In theory if you can get your cat to a shallow eddy you can re-flip it on your own

You are always going to be exponentially safer in a larger group


----------



## richp (Feb 27, 2005)

Hi,

Sixteen foot NRS cat. All on my own on the Grand in '09. Flipped in the then rather agressive Pearce Ferry rapid. Lots of rope and biners and pulleys available in my nicely accessible flip kit. No rocks, trees or other anchor points in the miles of silt banks I encountered floating on the upside down boat. Finally got to a beach and tried deadman anchors to no avail. Could have set Z-drags all day to no effect, as the silt was just too spongy.

Spent the better part of an afternoon derigging, flipping the frame, re-rigging, drying things out, and thinking a lot about how I wished I'd had time for about 2-3 more strokes before I hit the lateral that surfed me into the hole that got me.

FWIW.

Rich Phillips


----------



## [email protected] (Jun 1, 2010)

Tried to flip a heavy 15" raft after Lava, 4 came close, 5 guys no problem first try.. Practice before you need to in a friendly safe area.


----------



## lhowemt (Apr 5, 2007)

Go super lightweight also. There's a good blog and book about boating without coolers (golightoutdoors - or something like that). 

Rig a paddle on the side of your boat so you can paddle the upside down boat to an eddy. And never let go of your boat. If you're going to boat alone you better be well versed in flipping and reflipping, especially staying with your boat when you flip. It comes with practice.


----------



## Ture (Apr 12, 2004)

I think you've been smart to avoid running a fully rigged raft solo on stuff you think has a risk of flipping you. I'd stick with that policy unless you are OK with loss of gear.

You may have a problem with swimming fast enough to catch it if it gets away from you. Even if you do catch it you are probably spending more time in the water than you want to. When I swim in a creek or river I get out so fast that sometimes I don't even get my hair wet. I actually run across the surface of the water directly to safety. I think it is too risky to have to deal with a raft by yourself. A kayak, OK, but not a rigged raft.


----------



## Doubledown (Sep 23, 2008)

The following is how I prepare for solo boating with a fully loaded 18 footer loaded with a month of food and winter gear:
I girth hitch sewn 2 foot slings on the frame where I can easily find them if the boat is upside down. I tie an overhand knot in the middle of this loop to help prevent accidental entrapment. Then I attach a locking biner that just dangles from the end of the sling. I use 4 slings total on each corner of the main frame. I then have a 2500ish cubic inch dry bag that contains a 200 foot rope and a rope puller. This puller takes the place of 4-5 people pulling.

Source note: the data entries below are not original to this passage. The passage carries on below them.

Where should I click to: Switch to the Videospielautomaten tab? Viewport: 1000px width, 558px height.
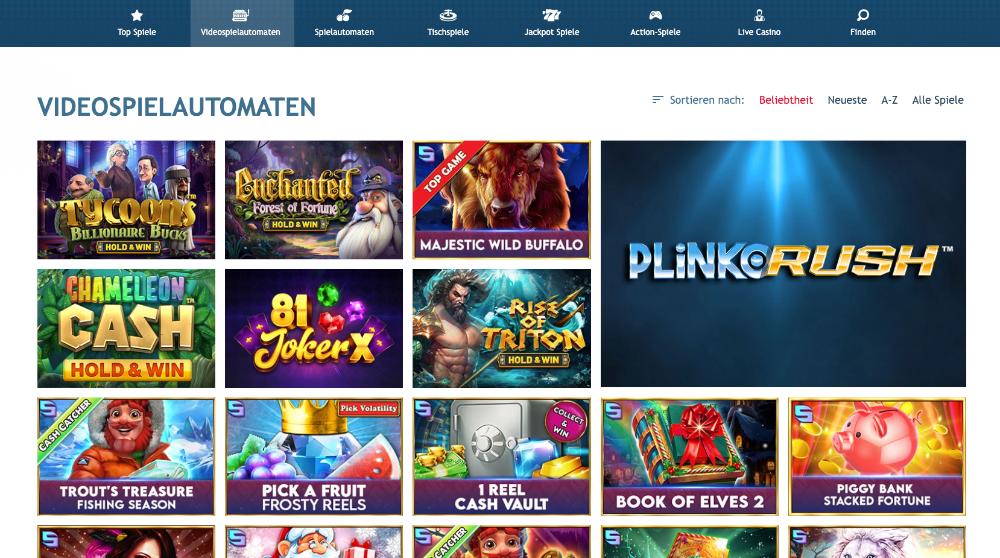tap(242, 23)
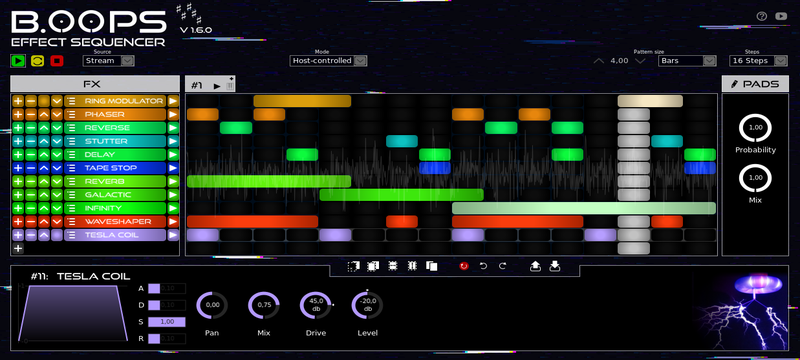Click the yellow bypass button

[x=37, y=61]
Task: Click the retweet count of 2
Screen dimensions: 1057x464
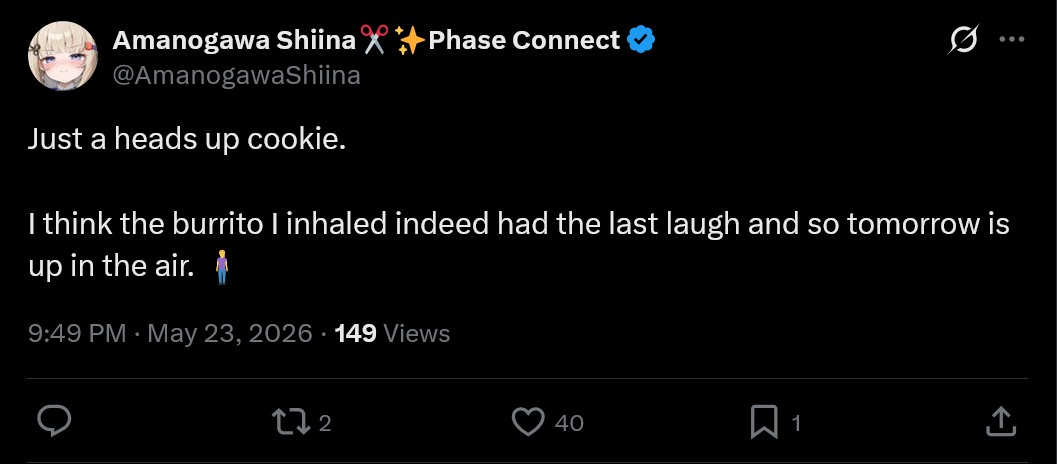Action: click(324, 424)
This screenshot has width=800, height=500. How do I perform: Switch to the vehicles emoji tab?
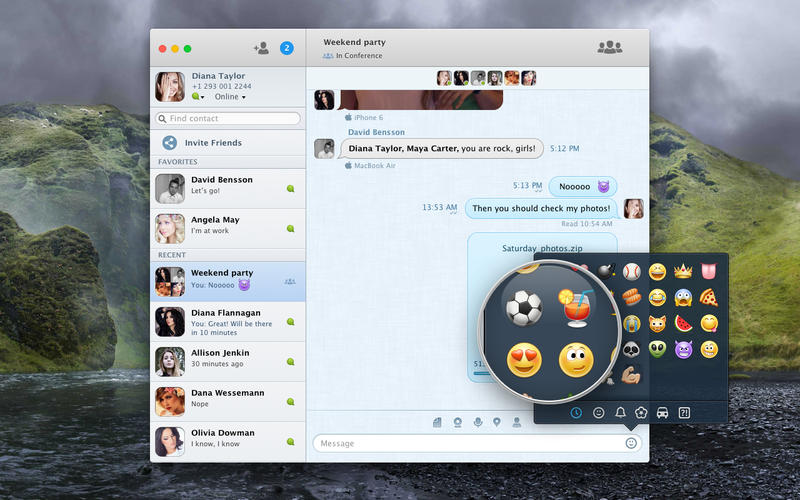point(662,412)
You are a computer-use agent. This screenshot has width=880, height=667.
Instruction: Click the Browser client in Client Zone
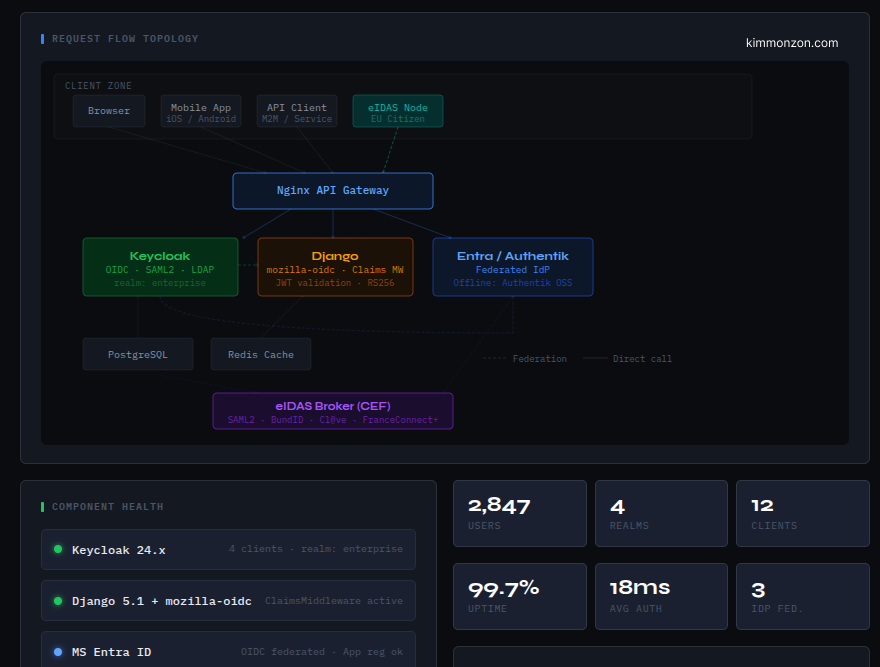coord(108,111)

Rope Puller : SherrillTree Tree Care Equipment

The dry bag also has pulleys, biners and webbing. This very important bag is strapped to the stern of the raft so that I can easily reach it when the boat is upside down. 
My PFD carries 2 pulleys, 4 biners and a 6 foot loop of webbing. This redundancy allows me to rig 2 separate 3:1 systems in case my anchors are sketchy and I have to spread the load into 2 anchors and systems. I strap 4 sand/snow stakes to the side of the frame as well just in case I end up having to anchor in sand. (Again, 2 systems to spread the load in the sand.) Nuts, and cams are always attached to my bow as well. I also strap a raft paddle along one of my spare oars to "try" to manipulate the upside down beast towards an eddy. My second rope, if 2 systems are necessary, would come from my extra long bow line which would be fairly easy to untie and use to 3:1 the boat over. The puller from the above link is rated at 1000 lbs so using it to do the work of 4 - 5 people works out perfectly. Once this is all set up and dialed in my head how to improvise with spreading anchor loads etc., I am able to just enjoy the rapids and think more about the potential swimming part instead of worrying about the raft recovery part. I remind myself above every rapid that my instinct needs to be to swim to the boat either in the middle of the rapid if safe to do so or after the rapid. If I have to swim to shore to save my life then my boat continues without me....but at least I'm still breathing. In the event that I become separated from my boat, I carry a small fanny pack that has a lighter, super basic first aid kit, tape, some high calorie food, and a warm hat in a ziplock bag. My personal locator beacon is also in this fanny pack in case I am injured and require assistance. All big rapids are run with my drysuit on and this small fanny pack is worn inside my suit. If your ducks are all lined up correctly, you shouldn't have to rely on others for help if the shit hits the fan. Hope I made sense. I feel the rewards are worth the risk when I get the urge to enjoy some solitude. I wish you safe solo boating and of course some good luck!!
Chris


----------



## Snowolf (Apr 8, 2012)

WOW!

Hey thanks EVERYBODY for all of this great feedback. I really do appreciate this a ton. I have gotten some great ideas and am taking everybody`s advice to heart on this. Like I said, this has been a huge concern for me and you all have given me exactly what I was hoping for. 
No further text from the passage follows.